Buyers are rate-sensitive. The 2022 correction reflects a classic interest rate shock: as the national average climbed from 3.45 percent in January 2022 to 6.9 percent by October, closed sales collapsed from 515 in May to 235 by January 2023 and the median fell nearly 17 percent from its peak. Conversely, the 2026 surge coincides with rates settling into the low-6 percent range. The psychological shift from “rates might hit 8” to “rates are drifting down” appears to have unlocked pent-up demand. Additionally, buyers’ realization that rates aren’t going to be in the 4 or maybe even 5 percent range any time soon has motivated some who were waiting for better rates to accept the present reality.
Appreciation Trends
The path from the January 2022 baseline of $565,000 has been anything but a straight line. Prices ran up 8.4 percent to a $612,500 peak in May 2022, then the rate shock took hold. By January 2023 the median had fallen to $510,000—16.7 percent off the peak. Recovery came in stages. By June 2023 the median recovered to $575,000—still 6.1 percent below the May 2022 peak. It slipped again in the winter of 2023–2024, falling to 12.7 percent below peak in January 2024, then climbed back to within 2 percent of peak by mid-2024. June 2025 marked a milestone: at $616,400, the median edged past the old peak for the first time. After the usual winter retreat (9.8 percent below peak in January 2026), the spring 2026 surge carried the median to $644,000 — 5.1 percent above the May 2022 peak and 26.3 percent above the January 2023 trough.

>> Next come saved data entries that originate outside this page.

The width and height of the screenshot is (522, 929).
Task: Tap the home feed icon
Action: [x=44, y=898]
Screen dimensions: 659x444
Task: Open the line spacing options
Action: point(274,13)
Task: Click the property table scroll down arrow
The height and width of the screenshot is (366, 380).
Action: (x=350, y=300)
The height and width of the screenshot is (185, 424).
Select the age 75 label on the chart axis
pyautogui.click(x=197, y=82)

One caveat: the median sales price reflects what sold, not what homes are worth—a month heavy with new construction or luxury closings lifts the number without any individual home appreciating.
What to Expect
If the market follows its established rhythm—and it has consistently in the post-2020 market—expect the second half of 2026 to cool in predictable ways: inventory building through late summer, days on market stretching back into the 60s by fall, and the median sales price retreating from the June peak. That softening is seasonal, not structural, and should not be mistaken for a change in the market’s underlying health.

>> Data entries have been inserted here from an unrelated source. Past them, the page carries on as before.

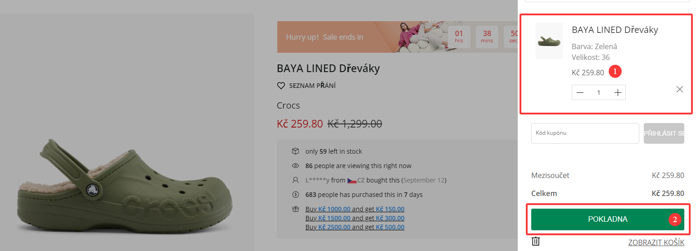Click the box stock icon
Screen dimensions: 696x251
295,151
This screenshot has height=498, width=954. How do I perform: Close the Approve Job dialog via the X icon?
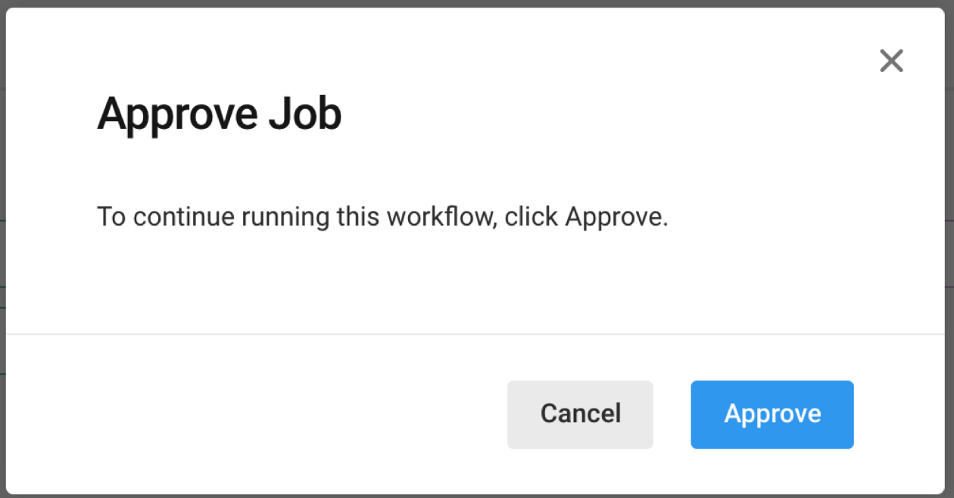[891, 61]
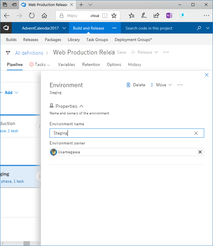Go to All definitions link
The image size is (213, 246).
click(29, 53)
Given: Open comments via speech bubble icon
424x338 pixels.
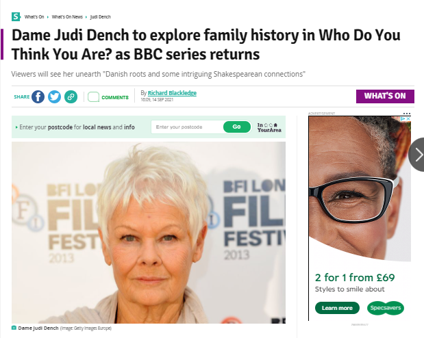Looking at the screenshot, I should click(x=94, y=97).
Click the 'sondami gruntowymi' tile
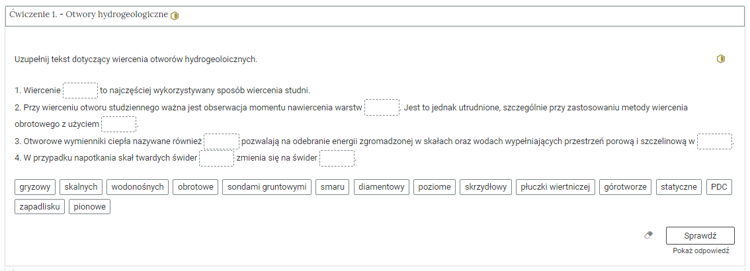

Three things are worth watching. First, watch interest rates. The national average has quietly climbed from 6.05 percent in February to 6.49 percent in June. This spring’s demand surge happened despite that drift upward. If rates continue rising toward 7 percent, the rate sensitivity this market has demonstrated repeatedly could reassert itself in the fall numbers. Nobody can predict where rates will go in the current geopolitical environment.

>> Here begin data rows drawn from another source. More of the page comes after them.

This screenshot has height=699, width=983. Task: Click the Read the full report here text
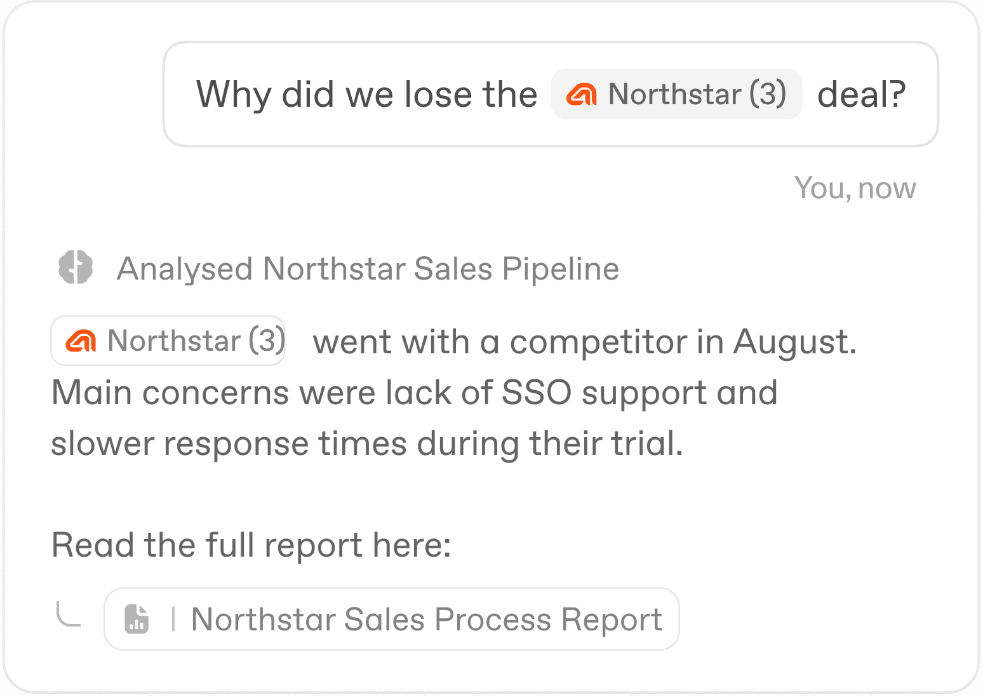(251, 545)
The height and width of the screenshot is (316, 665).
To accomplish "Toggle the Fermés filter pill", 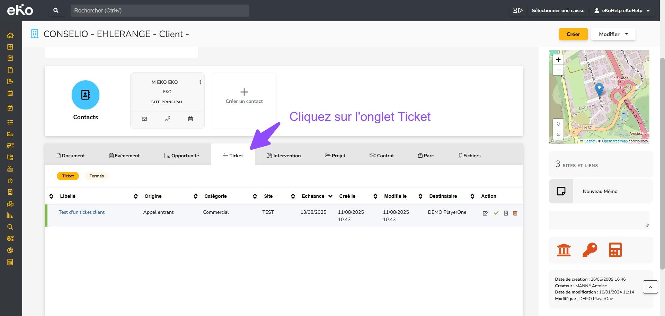I will (97, 176).
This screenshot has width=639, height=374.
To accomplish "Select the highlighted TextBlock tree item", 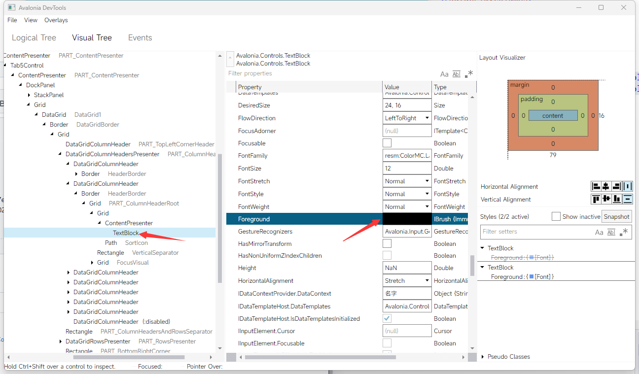I will pyautogui.click(x=125, y=233).
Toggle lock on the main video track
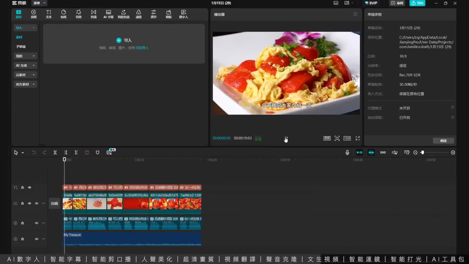This screenshot has width=469, height=264. point(22,203)
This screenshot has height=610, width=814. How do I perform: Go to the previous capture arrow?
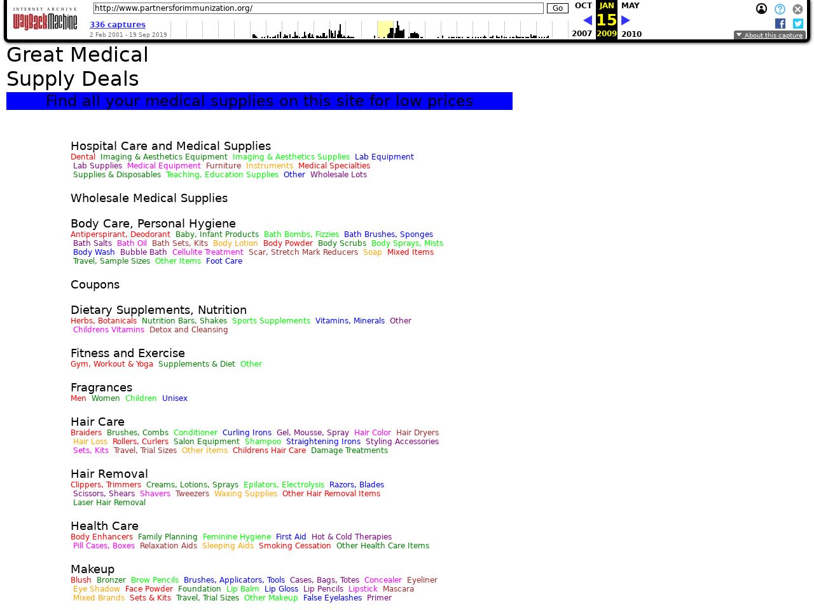pyautogui.click(x=587, y=20)
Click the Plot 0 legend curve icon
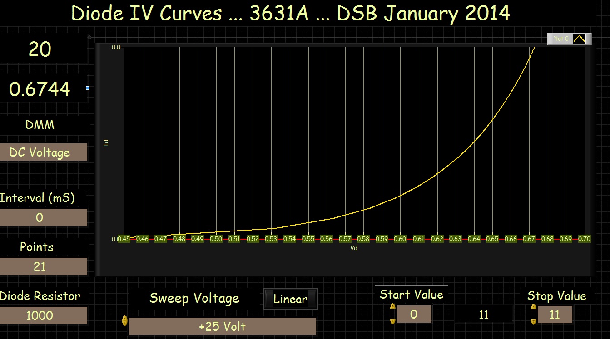Screen dimensions: 610x339 click(579, 39)
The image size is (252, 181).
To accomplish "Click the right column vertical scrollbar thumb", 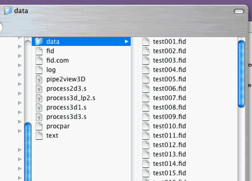I will tap(241, 74).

Second, watch supply. Record prices tend to draw sellers off the fence. If new listings accelerate in the second half while seasonal demand fades, the 26 percent year-over-year inventory deficit could close quickly—and with it, more of the pricing power many sellers have enjoyed.
Third, watch pending sales relative to new listings. As long as pending sales stay healthy through the fall relative to new supply, the spring 2027 setup remains encouraging for sellers. If the ratio of new pending sales to new listings deteriorates faster than the usual seasonal pattern, that is an indication that buyers’ negotiating power will increase.
So far, the market is shaping up for a typical seasonal descent from an unusually strong peak, putting the market at a higher floor entering 2027 than it had entering 2026.